= Task goal =
Your task is to transcribe the material that follows, line by line and exactly.

= Extracted entries =
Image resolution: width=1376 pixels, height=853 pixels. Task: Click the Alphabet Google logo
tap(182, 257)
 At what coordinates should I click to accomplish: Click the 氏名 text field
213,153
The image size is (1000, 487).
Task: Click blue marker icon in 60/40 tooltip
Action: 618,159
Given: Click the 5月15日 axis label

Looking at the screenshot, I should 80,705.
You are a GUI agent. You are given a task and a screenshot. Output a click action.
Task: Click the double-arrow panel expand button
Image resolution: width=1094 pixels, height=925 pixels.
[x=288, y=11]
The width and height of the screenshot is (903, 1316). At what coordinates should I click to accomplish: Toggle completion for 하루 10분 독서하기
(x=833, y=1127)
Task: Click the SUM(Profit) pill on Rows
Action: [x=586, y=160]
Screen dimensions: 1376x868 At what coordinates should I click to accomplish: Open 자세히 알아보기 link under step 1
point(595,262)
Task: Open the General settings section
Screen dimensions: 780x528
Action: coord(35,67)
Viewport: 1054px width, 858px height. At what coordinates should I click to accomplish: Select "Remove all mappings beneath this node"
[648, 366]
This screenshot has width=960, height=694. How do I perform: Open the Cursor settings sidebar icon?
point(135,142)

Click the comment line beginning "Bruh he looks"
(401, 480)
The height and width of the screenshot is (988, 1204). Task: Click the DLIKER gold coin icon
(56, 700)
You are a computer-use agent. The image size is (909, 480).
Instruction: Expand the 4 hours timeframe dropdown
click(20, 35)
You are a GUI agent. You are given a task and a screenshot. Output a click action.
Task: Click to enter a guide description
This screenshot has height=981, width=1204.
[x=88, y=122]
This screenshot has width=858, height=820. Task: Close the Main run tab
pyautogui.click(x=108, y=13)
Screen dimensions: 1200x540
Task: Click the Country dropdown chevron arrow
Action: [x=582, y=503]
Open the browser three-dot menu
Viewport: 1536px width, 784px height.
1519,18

= Answer area =
Image resolution: width=1376 pixels, height=853 pixels. Task: Click the Alphabet Google logo
tap(182, 257)
 At what coordinates should I click to accomplish: Click the 氏名 text field
213,153
The image size is (1000, 487).
Task: Click blue marker icon in 60/40 tooltip
Action: 618,159
Given: Click the 5月15日 axis label

Looking at the screenshot, I should 80,705.
You are a GUI agent. You are given a task and a screenshot. Output a click action.
Task: Click the double-arrow panel expand button
Image resolution: width=1094 pixels, height=925 pixels.
[x=288, y=11]
The width and height of the screenshot is (903, 1316). At what coordinates should I click to accomplish: Toggle completion for 하루 10분 독서하기
(x=833, y=1127)
Task: Click the SUM(Profit) pill on Rows
Action: [x=586, y=160]
Screen dimensions: 1376x868 At what coordinates should I click to accomplish: Open 자세히 알아보기 link under step 1
point(595,262)
Task: Open the General settings section
Screen dimensions: 780x528
Action: coord(35,67)
Viewport: 1054px width, 858px height. At what coordinates should I click to accomplish: Select "Remove all mappings beneath this node"
[648, 366]
This screenshot has width=960, height=694. How do I perform: Open the Cursor settings sidebar icon?
point(135,142)

Click the comment line beginning "Bruh he looks"
(401, 480)
The height and width of the screenshot is (988, 1204). Task: Click the DLIKER gold coin icon
(56, 700)
You are a computer-use agent. The image size is (909, 480).
Instruction: Expand the 4 hours timeframe dropdown
click(20, 35)
You are a GUI agent. You are given a task and a screenshot. Output a click action.
Task: Click to enter a guide description
This screenshot has height=981, width=1204.
[x=88, y=122]
This screenshot has width=858, height=820. Task: Close the Main run tab
pyautogui.click(x=108, y=13)
Screen dimensions: 1200x540
Task: Click the Country dropdown chevron arrow
Action: [x=582, y=503]
Open the browser three-dot menu
Viewport: 1536px width, 784px height.
1519,18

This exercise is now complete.